Infox ou vidéotox …
Corina Cristea, 03.09.2021, 11:01
Sortie en 2017, la technologie Deepfakes (vidéotox) gagne du terrain. Cette technique de synthèse multimédia reposant sur l’intelligence artificielle peut en effet créer des photos convaincantes, bien que complètement fictives, et tout cela à partir de rien. Elle peut y insérer aussi du son, pour créer des « clones vocaux » de personnalités publiques : des skins vocaux, utilisés dans diverses escroqueries, par exemple. Ou elle peut encore produire des images vidéo, dans lesquelles des personnalités apparaissent dans des poses plus ou moins compromettantes, tout en étant parfaitement fausses.
Très brièvement, le terme fait référence à une technique de synthèse d’images et de son pour créer du contenu. Il est notoire le canular suite auquel la filiale britannique d’une société allemande du secteur de l’énergie a fait virer sur un compte bancaire hongrois environ 200 000 livres, suite à un appel téléphonique au cours duquel un fraudeur a imité la voix du PDG allemand. Un autre faux célèbre a eu au premier plan l’entrepreneur Elon Musk, une vidéo dans laquelle il annonçait que Tesla commencerait à produire des voitures volantes. Un cas d’école pour l’étendue des dégâts que la technologie des infox vidéo risque de produire. Bien entendu, dans certains cas, la technologie des trucages vidéo élaborés peut être amusante – vous pouvez ainsi insérer votre image pour devenir un personnage d’un film d’animation, par exemple – ou utile, comme c’est le cas avec le musée Dalí en Floride, qui, en utilisant une technologie avancée de changement de visage, « ramène à la vie le maître du surréalisme », qui présente son art en personne, et se prend en selfie avec les visiteurs.

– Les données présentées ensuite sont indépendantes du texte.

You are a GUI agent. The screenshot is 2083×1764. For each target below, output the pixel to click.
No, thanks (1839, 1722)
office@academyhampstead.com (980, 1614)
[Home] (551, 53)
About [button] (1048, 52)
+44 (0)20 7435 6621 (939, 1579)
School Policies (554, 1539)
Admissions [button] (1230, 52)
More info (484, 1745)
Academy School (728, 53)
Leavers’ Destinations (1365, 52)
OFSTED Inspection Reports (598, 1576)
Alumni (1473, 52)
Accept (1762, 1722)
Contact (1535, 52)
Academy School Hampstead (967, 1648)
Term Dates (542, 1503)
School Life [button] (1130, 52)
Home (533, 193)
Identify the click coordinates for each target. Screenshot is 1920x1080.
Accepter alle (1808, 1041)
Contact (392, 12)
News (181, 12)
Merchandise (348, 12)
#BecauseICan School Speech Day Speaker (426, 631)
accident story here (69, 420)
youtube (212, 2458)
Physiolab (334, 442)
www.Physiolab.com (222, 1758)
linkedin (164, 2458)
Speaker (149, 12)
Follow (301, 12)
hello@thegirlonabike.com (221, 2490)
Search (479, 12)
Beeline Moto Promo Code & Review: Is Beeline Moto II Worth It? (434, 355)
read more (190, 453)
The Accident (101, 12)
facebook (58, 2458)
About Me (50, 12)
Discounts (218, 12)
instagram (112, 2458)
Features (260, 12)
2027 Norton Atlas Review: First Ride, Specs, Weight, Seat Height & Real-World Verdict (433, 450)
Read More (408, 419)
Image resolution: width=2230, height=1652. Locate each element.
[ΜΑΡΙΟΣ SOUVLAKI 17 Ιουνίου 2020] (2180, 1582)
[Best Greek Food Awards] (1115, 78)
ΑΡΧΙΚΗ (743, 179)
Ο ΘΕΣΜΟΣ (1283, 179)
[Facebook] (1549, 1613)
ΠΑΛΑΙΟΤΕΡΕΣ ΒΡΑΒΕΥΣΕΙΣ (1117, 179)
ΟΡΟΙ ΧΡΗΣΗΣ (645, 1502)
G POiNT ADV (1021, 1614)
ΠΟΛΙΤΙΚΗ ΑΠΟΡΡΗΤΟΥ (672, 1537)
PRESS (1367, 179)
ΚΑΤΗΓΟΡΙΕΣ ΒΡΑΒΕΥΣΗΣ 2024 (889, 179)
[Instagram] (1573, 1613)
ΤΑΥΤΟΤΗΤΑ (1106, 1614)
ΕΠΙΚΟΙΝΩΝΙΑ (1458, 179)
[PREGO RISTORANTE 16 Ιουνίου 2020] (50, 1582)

Au-delà du côté drôle ou pratique cependant, demeure la menace qui fait peser sur le monde l’utilisation malveillante de ladite technologie. Beaucoup de vidéos obtenues par ce truchement, des vidéos à caractère pornographique, font ainsi apparaître, à l’aide de divers algorithmes, des actrices célèbres à la place des protagonistes réelles. Mais les experts affirment que les fausses vidéos obtenues à l’aide de la technologie Deepfake, peuvent piéger monsieur et madame Tout-le-Monde, sans aucune distinction et sans que l’indélicat producteur dispose d’une qualification quelconque. Relativement nouveau, le trucage vidéo hyper-réaliste est très rapidement devenu un véritable défi posé par les nouvelles technologies, une infox beaucoup plus élaborée et crédible, en quelque sorte une continuation prévisible et un perfectionnement de l’infox, au rythme de l’évolution de l’intelligence artificielle.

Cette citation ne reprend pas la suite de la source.